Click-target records
__________

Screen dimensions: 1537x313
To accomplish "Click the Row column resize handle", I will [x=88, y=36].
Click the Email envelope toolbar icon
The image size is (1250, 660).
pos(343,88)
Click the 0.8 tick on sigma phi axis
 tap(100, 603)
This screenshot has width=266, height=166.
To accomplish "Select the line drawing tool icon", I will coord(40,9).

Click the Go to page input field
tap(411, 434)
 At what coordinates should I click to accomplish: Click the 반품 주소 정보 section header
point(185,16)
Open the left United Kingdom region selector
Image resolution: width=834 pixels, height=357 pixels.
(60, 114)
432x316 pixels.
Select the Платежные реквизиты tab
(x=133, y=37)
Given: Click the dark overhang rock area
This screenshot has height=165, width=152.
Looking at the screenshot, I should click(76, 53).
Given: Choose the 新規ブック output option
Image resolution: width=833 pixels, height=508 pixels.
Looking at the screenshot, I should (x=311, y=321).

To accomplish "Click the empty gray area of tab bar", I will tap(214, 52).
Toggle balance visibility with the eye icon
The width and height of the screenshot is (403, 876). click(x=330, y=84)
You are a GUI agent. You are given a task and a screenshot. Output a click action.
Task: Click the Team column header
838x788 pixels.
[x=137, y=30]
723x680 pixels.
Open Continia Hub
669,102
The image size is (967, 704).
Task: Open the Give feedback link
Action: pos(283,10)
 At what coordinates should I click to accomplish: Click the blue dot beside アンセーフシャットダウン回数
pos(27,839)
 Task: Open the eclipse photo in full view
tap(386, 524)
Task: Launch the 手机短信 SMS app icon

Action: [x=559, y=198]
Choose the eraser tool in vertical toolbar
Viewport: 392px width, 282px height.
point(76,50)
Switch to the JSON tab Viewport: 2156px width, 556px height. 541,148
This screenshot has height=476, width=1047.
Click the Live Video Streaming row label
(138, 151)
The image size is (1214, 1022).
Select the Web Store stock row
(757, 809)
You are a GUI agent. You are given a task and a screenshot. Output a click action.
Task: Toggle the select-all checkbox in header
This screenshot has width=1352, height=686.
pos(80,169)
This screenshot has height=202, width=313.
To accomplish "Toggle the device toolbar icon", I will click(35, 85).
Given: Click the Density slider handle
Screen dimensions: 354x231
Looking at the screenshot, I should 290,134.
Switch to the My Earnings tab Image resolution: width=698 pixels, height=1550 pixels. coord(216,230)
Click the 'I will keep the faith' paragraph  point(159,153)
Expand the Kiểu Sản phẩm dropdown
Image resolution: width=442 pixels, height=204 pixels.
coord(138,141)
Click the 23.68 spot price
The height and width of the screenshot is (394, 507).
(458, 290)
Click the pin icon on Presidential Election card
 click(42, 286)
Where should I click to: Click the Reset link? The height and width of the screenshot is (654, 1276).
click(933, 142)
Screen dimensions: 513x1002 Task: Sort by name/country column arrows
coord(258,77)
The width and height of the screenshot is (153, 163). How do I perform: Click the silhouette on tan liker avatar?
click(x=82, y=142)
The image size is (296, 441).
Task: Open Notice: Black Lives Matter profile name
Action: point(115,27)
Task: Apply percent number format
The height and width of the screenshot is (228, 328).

__________

# Short exercise:
Reproduce every line of the records, renaming "Screen dimensions" to "Screen size" wherever it occurs and leaving all else unchanged.

# Answer to this exercise:
Screen size: 1537x313
To accomplish "Click the Row column resize handle", I will [x=88, y=36].
Click the Email envelope toolbar icon
The image size is (1250, 660).
pos(343,88)
Click the 0.8 tick on sigma phi axis
 tap(100, 603)
This screenshot has width=266, height=166.
To accomplish "Select the line drawing tool icon", I will coord(40,9).

Click the Go to page input field
tap(411, 434)
 At what coordinates should I click to accomplish: Click the 반품 주소 정보 section header
point(185,16)
Open the left United Kingdom region selector
Image resolution: width=834 pixels, height=357 pixels.
(60, 114)
432x316 pixels.
Select the Платежные реквизиты tab
(x=133, y=37)
Given: Click the dark overhang rock area
This screenshot has height=165, width=152.
Looking at the screenshot, I should click(76, 53).
Given: Choose the 新規ブック output option
Image resolution: width=833 pixels, height=508 pixels.
Looking at the screenshot, I should (x=311, y=321).

To accomplish "Click the empty gray area of tab bar", I will tap(214, 52).
Toggle balance visibility with the eye icon
The width and height of the screenshot is (403, 876). click(x=330, y=84)
You are a GUI agent. You are given a task and a screenshot. Output a click action.
Task: Click the Team column header
838x788 pixels.
[x=137, y=30]
723x680 pixels.
Open Continia Hub
669,102
The image size is (967, 704).
Task: Open the Give feedback link
Action: pos(283,10)
 At what coordinates should I click to accomplish: Click the blue dot beside アンセーフシャットダウン回数
pos(27,839)
 Task: Open the eclipse photo in full view
tap(386, 524)
Task: Launch the 手机短信 SMS app icon

Action: [x=559, y=198]
Choose the eraser tool in vertical toolbar
Viewport: 392px width, 282px height.
point(76,50)
Switch to the JSON tab Viewport: 2156px width, 556px height. 541,148
This screenshot has height=476, width=1047.
Click the Live Video Streaming row label
(138, 151)
The image size is (1214, 1022).
Select the Web Store stock row
(757, 809)
You are a GUI agent. You are given a task and a screenshot. Output a click action.
Task: Toggle the select-all checkbox in header
This screenshot has width=1352, height=686.
pos(80,169)
This screenshot has height=202, width=313.
To accomplish "Toggle the device toolbar icon", I will click(35, 85).
Given: Click the Density slider handle
Screen size: 354x231
Looking at the screenshot, I should 290,134.
Switch to the My Earnings tab Image resolution: width=698 pixels, height=1550 pixels. coord(216,230)
Click the 'I will keep the faith' paragraph  point(159,153)
Expand the Kiểu Sản phẩm dropdown
Image resolution: width=442 pixels, height=204 pixels.
coord(138,141)
Click the 23.68 spot price
The height and width of the screenshot is (394, 507).
(458, 290)
Click the pin icon on Presidential Election card
 click(42, 286)
Where should I click to: Click the Reset link? The height and width of the screenshot is (654, 1276).
click(933, 142)
Screen size: 513x1002 Task: Sort by name/country column arrows
coord(258,77)
The width and height of the screenshot is (153, 163). How do I perform: Click the silhouette on tan liker avatar?
click(x=82, y=142)
The image size is (296, 441).
Task: Open Notice: Black Lives Matter profile name
Action: point(115,27)
Task: Apply percent number format
The height and width of the screenshot is (228, 328).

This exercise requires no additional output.